Weeks at a time on the road away from friends and family can make a long-haul trucking career a tough sell.

Long-haul truckers spent about 22 nights each month in their vehicles last year and drove 120,000 miles (193,121 kms) in 2011, on average, according to Readex Research.

Companies are starting to hire husband-and-wife teams and allow drivers to bring pets to ease the lonely time on the road. Women make up less than five per cent of all drivers, according to the American Trucking Associations.

The sedentary lifestyle and fast-food culture also take a toll on truckers' health.

Mike Armstrong, a driver based in Camden, S.C., who said he has borderline high blood pressure, stopped at the StatCare clinic in TA's Lodi rest-stop to have his pressure checked while his rig was being repaired.

"A lot of the guys are obese and they also need to get these checks done and don't realize the importance of it," he said. "My mom was a diabetic and had heart problems, so it runs in my family."

He said he plans to make full use of the gyms, jogging trails and clinics.

Armstrong also likes the bigger cabs truck companies are now buying for their fleets.

"I just can't see staying out two or three weeks in those little-bitty cooped up things."

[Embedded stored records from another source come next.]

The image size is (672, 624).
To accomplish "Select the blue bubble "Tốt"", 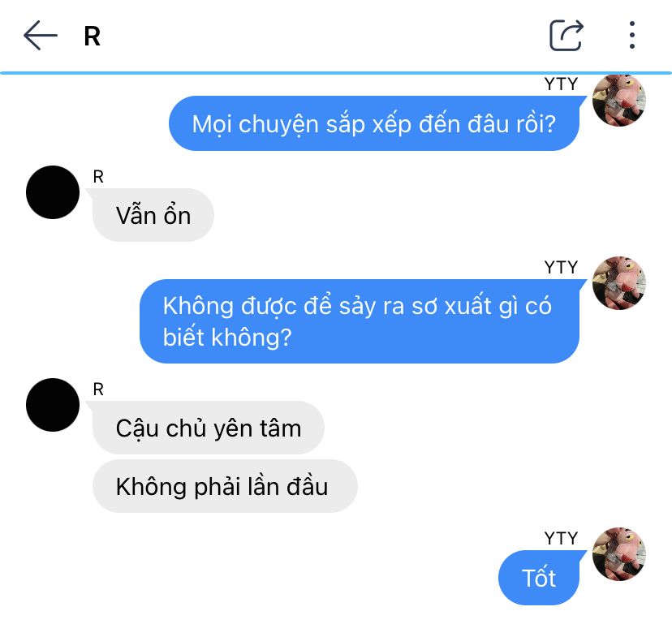I will (x=539, y=578).
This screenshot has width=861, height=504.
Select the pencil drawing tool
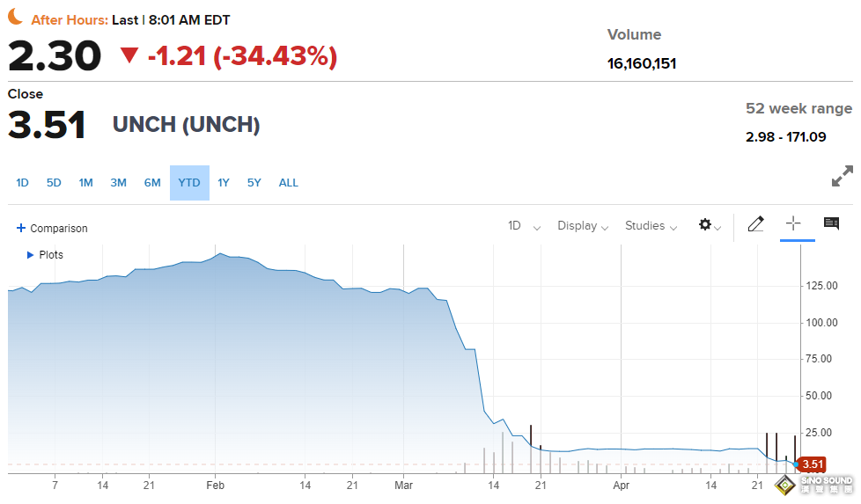pyautogui.click(x=755, y=224)
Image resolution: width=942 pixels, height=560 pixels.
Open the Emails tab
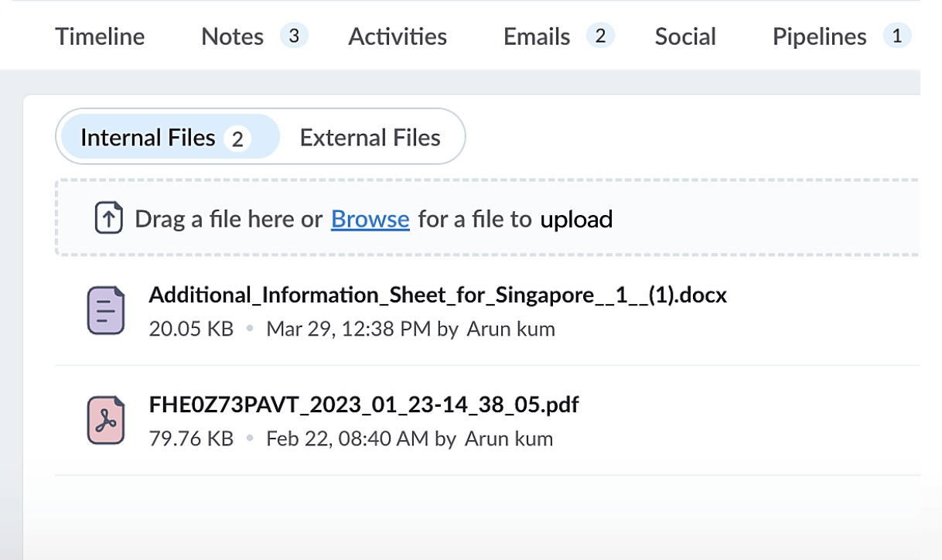(x=537, y=36)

New trucks in the fleets of Con-way Truckload, Ryder and others are also sporting GPS, Sirius XM satellite radio, DVD players and satellite dishes.

Con-way Truckload for the first time is having drivers test trucks from various manufacturers and seeking feedback. It recruits in hard-hit cities like Detroit, reimburses tuition for new drivers who take training courses, and allows drivers who are farmers to resign during planting season and rejoin without losing seniority.

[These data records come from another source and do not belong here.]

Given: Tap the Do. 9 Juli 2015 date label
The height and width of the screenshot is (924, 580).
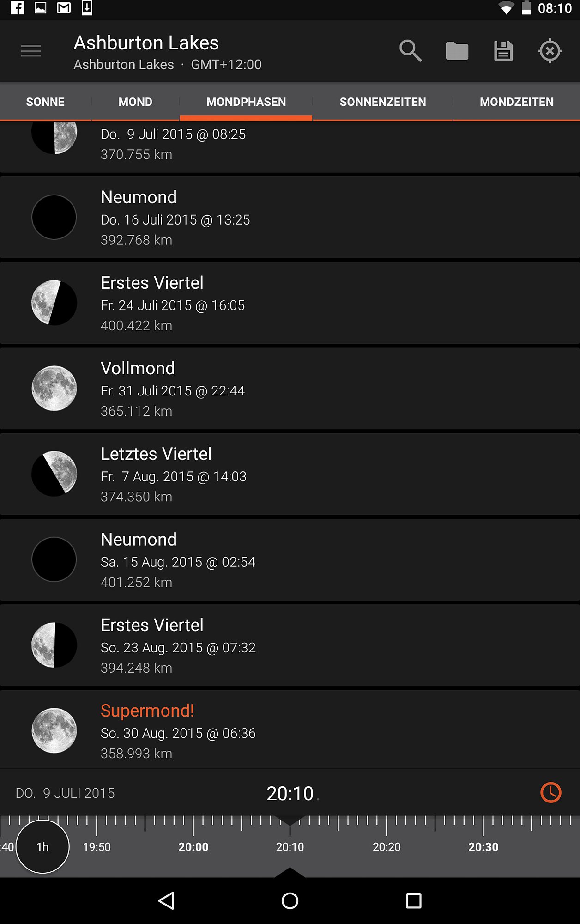Looking at the screenshot, I should pos(65,793).
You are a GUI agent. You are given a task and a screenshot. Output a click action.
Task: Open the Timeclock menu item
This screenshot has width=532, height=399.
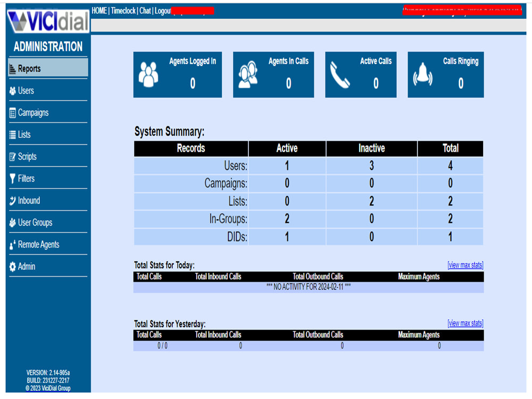[122, 10]
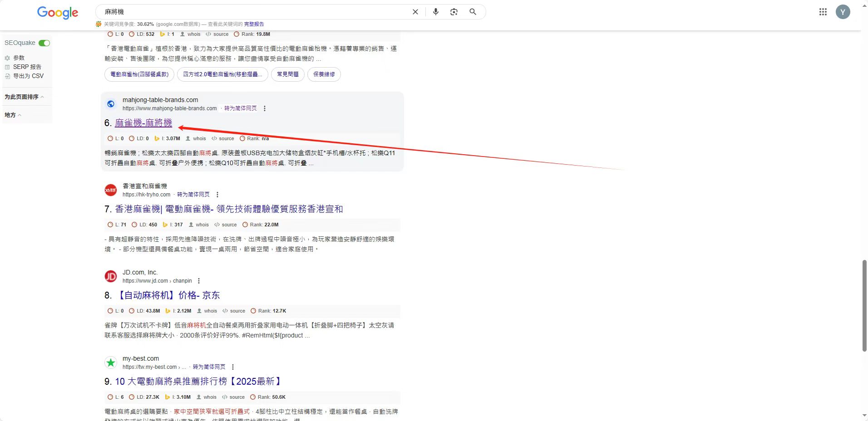
Task: Open the Google apps grid
Action: tap(823, 12)
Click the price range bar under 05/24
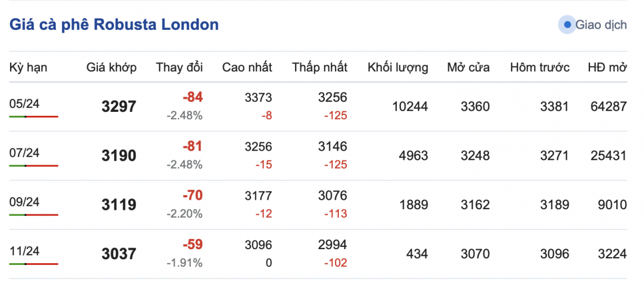Screen dimensions: 644x293 pos(34,116)
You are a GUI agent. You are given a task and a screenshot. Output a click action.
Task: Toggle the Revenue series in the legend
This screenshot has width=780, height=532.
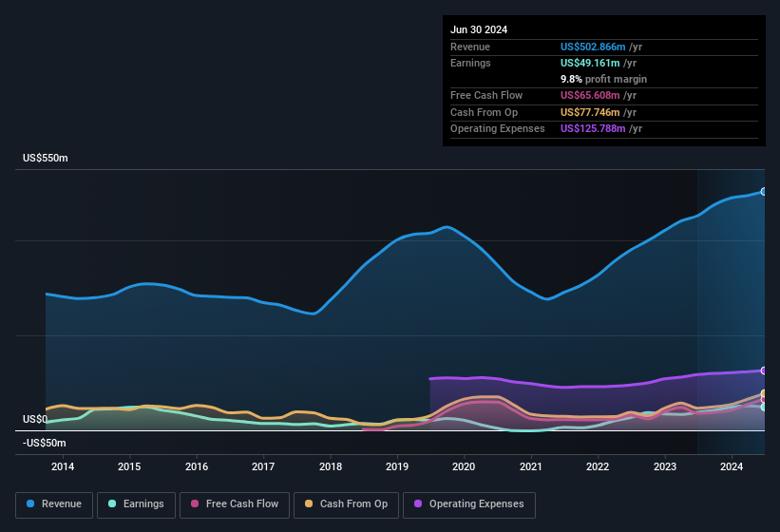coord(55,504)
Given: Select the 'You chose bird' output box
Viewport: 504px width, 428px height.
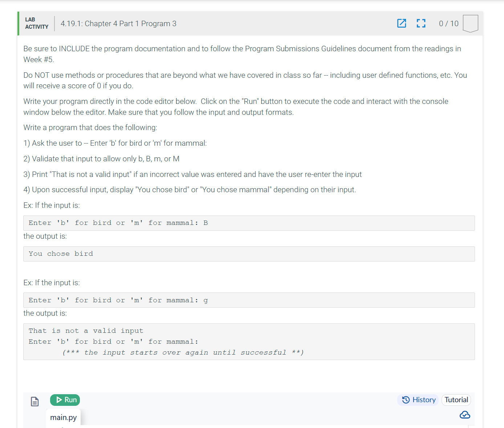Looking at the screenshot, I should point(249,254).
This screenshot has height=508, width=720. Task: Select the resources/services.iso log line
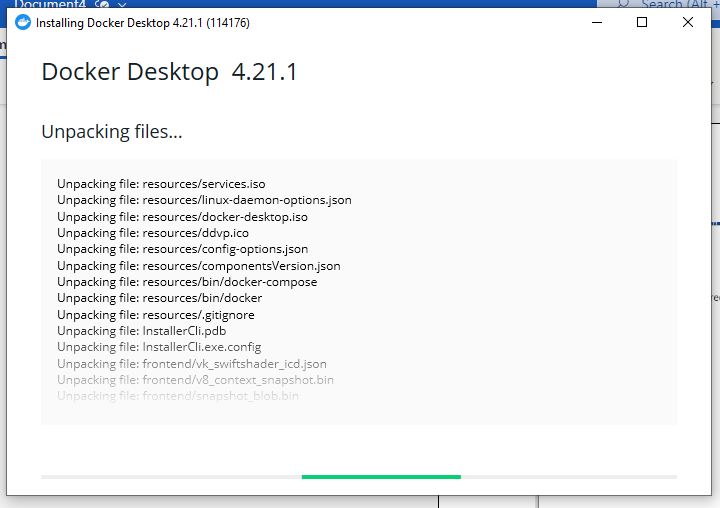coord(161,184)
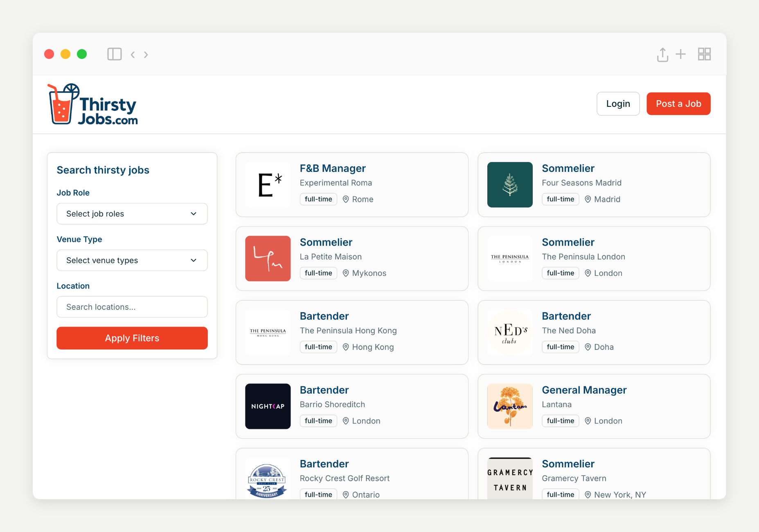Click the Login button
759x532 pixels.
click(x=618, y=104)
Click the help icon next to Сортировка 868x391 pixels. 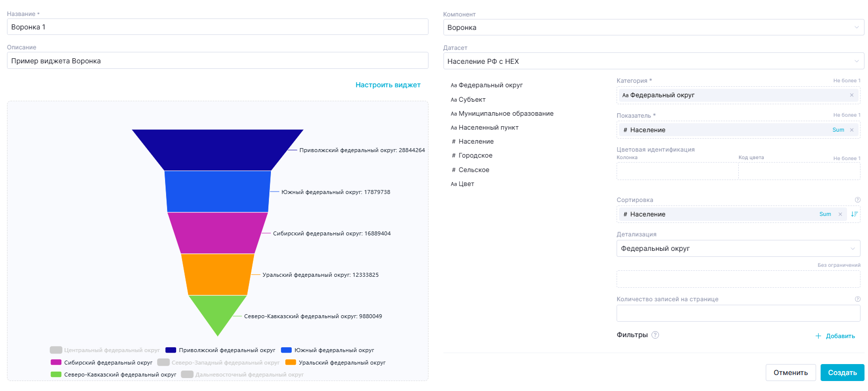tap(858, 200)
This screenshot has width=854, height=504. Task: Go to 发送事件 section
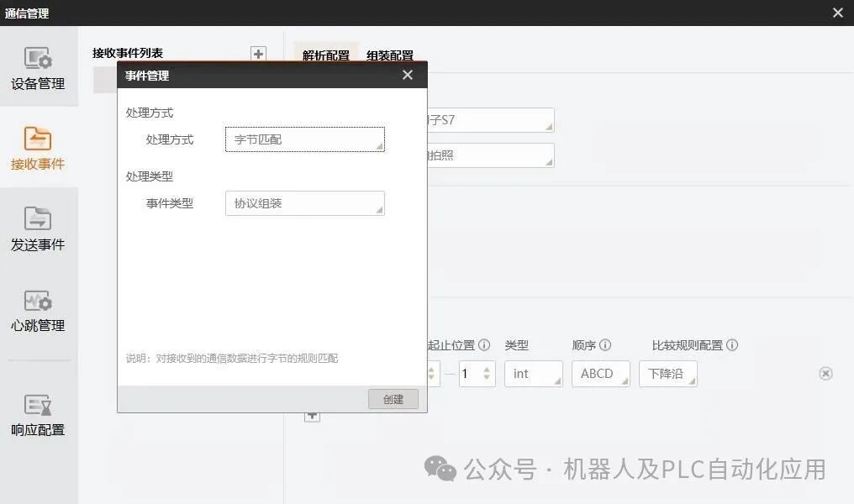pos(38,228)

All of these initiatives are helping lower Con-way Truckload's turnover rate to about 60 per cent from 70 per cent a year ago, said chief operating officer Saul Gonzalez.

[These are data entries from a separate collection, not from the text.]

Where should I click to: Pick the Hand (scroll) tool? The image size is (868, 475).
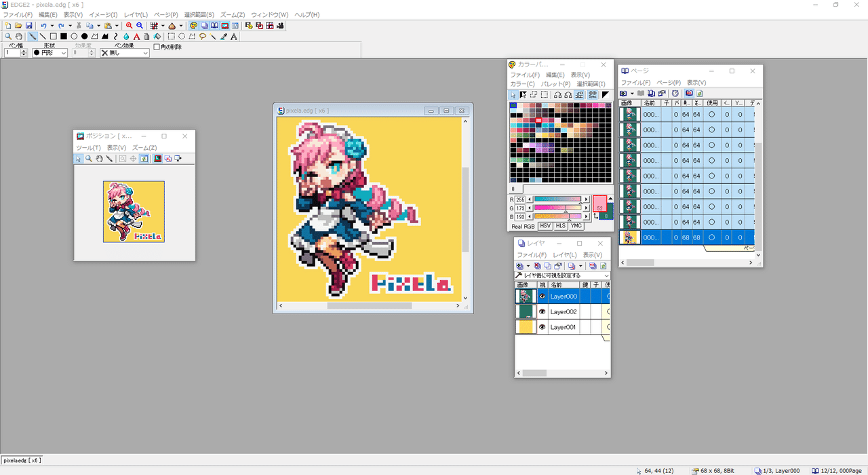[19, 36]
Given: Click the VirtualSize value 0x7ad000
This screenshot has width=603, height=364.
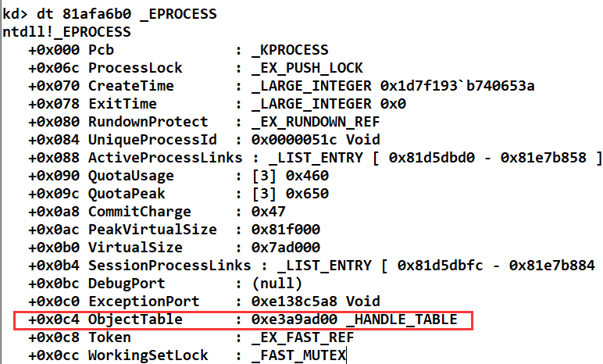Looking at the screenshot, I should click(286, 248).
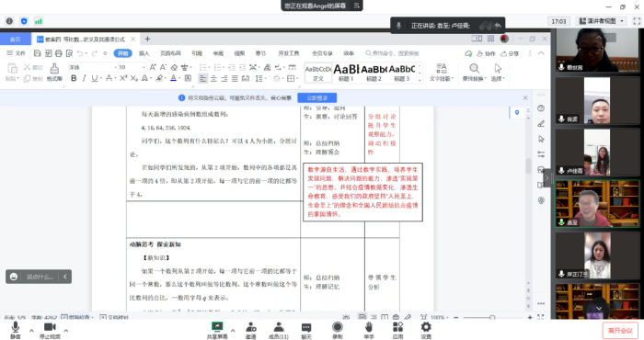Viewport: 644px width, 340px height.
Task: Adjust the document zoom slider
Action: (492, 317)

Swift began a quarterly performance pay bonus in July to "retain and reward drivers" with up to six cents extra per mile.

Driving students are also hotly pursued.

"Competition is so fierce that most of my students have between three and eight job offers before they start class," said Kreigh Spahr, who runs the two-month program at Cuyahoga Community College in Euclid, Ohio.

Chicken fried steaks and clinics

Companies that dominate truck stop business all have invested in the past two years on extras.

Pilot spent US$135 million on upgrades to showers, restrooms, delis and restaurants after taking over Flying J in 2010, and plans to invest US$49 million more by the end of 2013.

TravelCenters, the only publicly traded truck stop operator, spent US$171 million in 2011 and US$40 million in the first quarter on upgrades.

"Don't get me wrong, we make a delicious chicken fried steak and we sell as many candy bars as anybody," said TravelCenters chief executive Tom O'Brien. "But driver needs and demands are changing pretty rapidly in response to trends in health and awareness of wellness as well as regulatory issues."

TA does not break out revenue from new amenities, but the spending may be paying off. Total revenue rose to US$7.9 billion in 2011 from US$6 billion in 2010 and US$4.7 billion in 2009.